OA: Later in the same article, Wright says that the South is "simply the landscape that supplied the tools to ignite the imagination". In your poems, location seems prominent. We always know where we are, whether Warwoman Dell, the docks of San Francisco, Burkina Faso, or a commune in Tennessee. How do you see place operating in your poetics?

RF: I went through Journalism school at the University of Georgia straight into newspaper reporting where one of the 5 w's was "where." So I guess I'm still programmed to set the scene without even realizing it. The physical place also helps me check against indulgent self-inspection. Place is vital to story - Mark Jarman says, "The story is communal," meaning the reader is an equal participant. I'm not saying narrative poetry is superior to lyric, that pendulum keeps swinging. Back to the reporter's 5 w's - the "why" can be a serious problem in poems, usually better to let the reader get to that themselves. There, now I'm totally off the subject of your question.

OA: "Lotus Buffet" is divided into two section: Notes to Seymour's Fat Lady and Draughts of the Warm South. Can you speak to the significance of each section?

RF: For a long time Seymour's Fat Lady was the book's working title, it kept me focused. Salinger meant so much to me growing up, that a writer could have conceived Holden Caufield's pure honesty seemed to me, at age 12, almost a miracle. I swore I'd read his next books which turned out to be the Glass family's encounters with Eastern religions. This deeply affected me in my teens and contributed to my running off to San Francisco to explore Buddhism and ending up on a spiritual community. I realized I had all these South-related pieces that should be together so this became the "Draughts" section although the line from Keats' Nightingale, uses the singular, Draught.

OA: Do you use syllabics in any of the poems in this book? If so, what do syllable counts bring to a poem?

RF: I do shoot for the ten syllable line, and it's now showing up in the way I think. But getting those ten to become perfect marching iambs is a big-time challenge that usually defeats me. But sometimes you get lucky. I see it as a check against logorrhea, what I'm susceptible to. I'm still thrilled by every one of Shakespeare's sonnets - how did he ever do that? I figure it's the least I can do, to try and reign myself in a bit. Get in on that centuries-long conversation we're all a part of. I think Robert McDowell said, "If everything's poetry, nothing's poetry."

OA: What are you reading right now? What is on your desk? desk

RF: I read several books concurrently - Borstal Boy by Brendan Behan, Zadie Smith's collection of essays, Changing My Mind, George Saunders' stories, The Tenth of December. A Shakespeare play is usually in my rotation. I adore George Elliot. And Victorian/Edwardian biographies - Hardy, Graves, Forster - so much gossip! I keep going back to the poems of Bob Hickok, Terrence Hayes, Barbara Hamby, Alice Friman, Robert Wrigley.

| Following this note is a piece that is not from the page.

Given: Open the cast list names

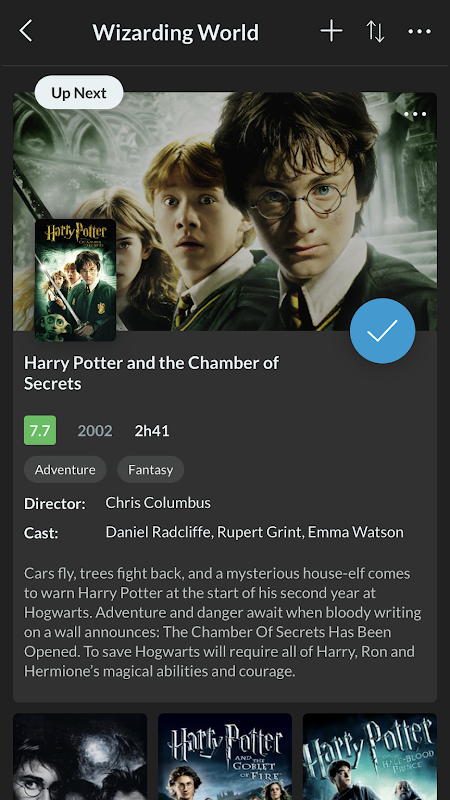Looking at the screenshot, I should (x=254, y=532).
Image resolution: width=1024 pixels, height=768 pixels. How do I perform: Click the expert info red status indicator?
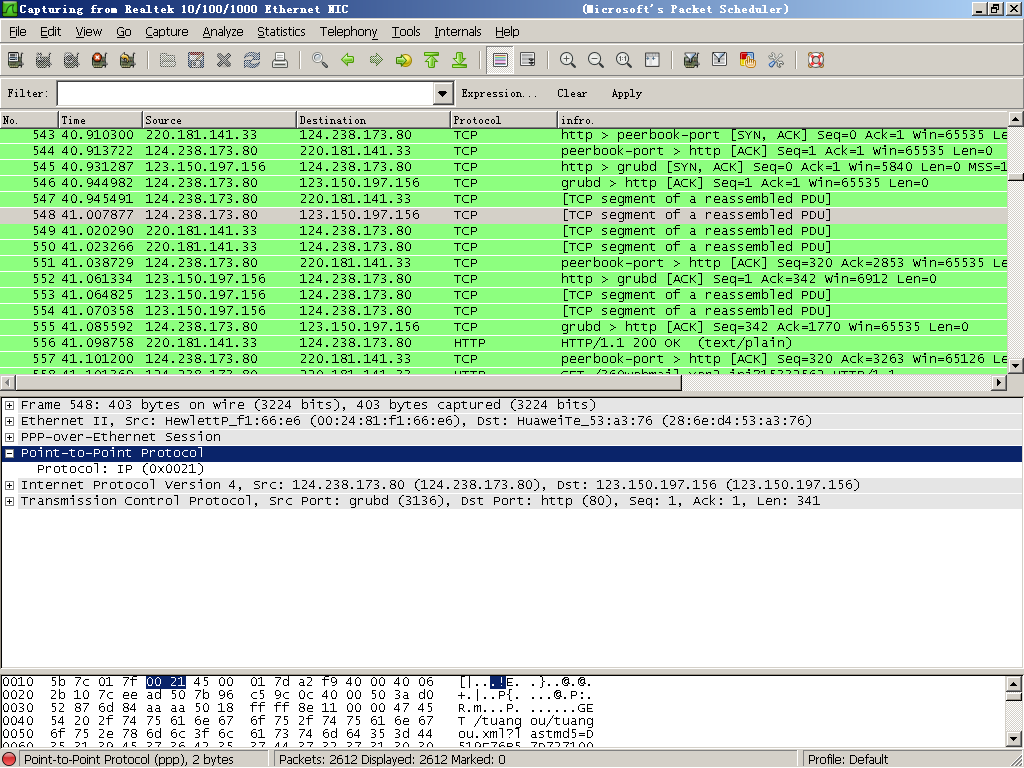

OA: Can you tell us about your next writing project?

RF: I'm working on a collection of personna sonnets, each from a different job or perspective on The Farm, the spiritual community, aka hippie commune, I lived on during the 1970s. I like the idea of the formal telling the stories of the famously informal, but wah, it's difficult, sonnets that is. I may fail, give up. We shall see.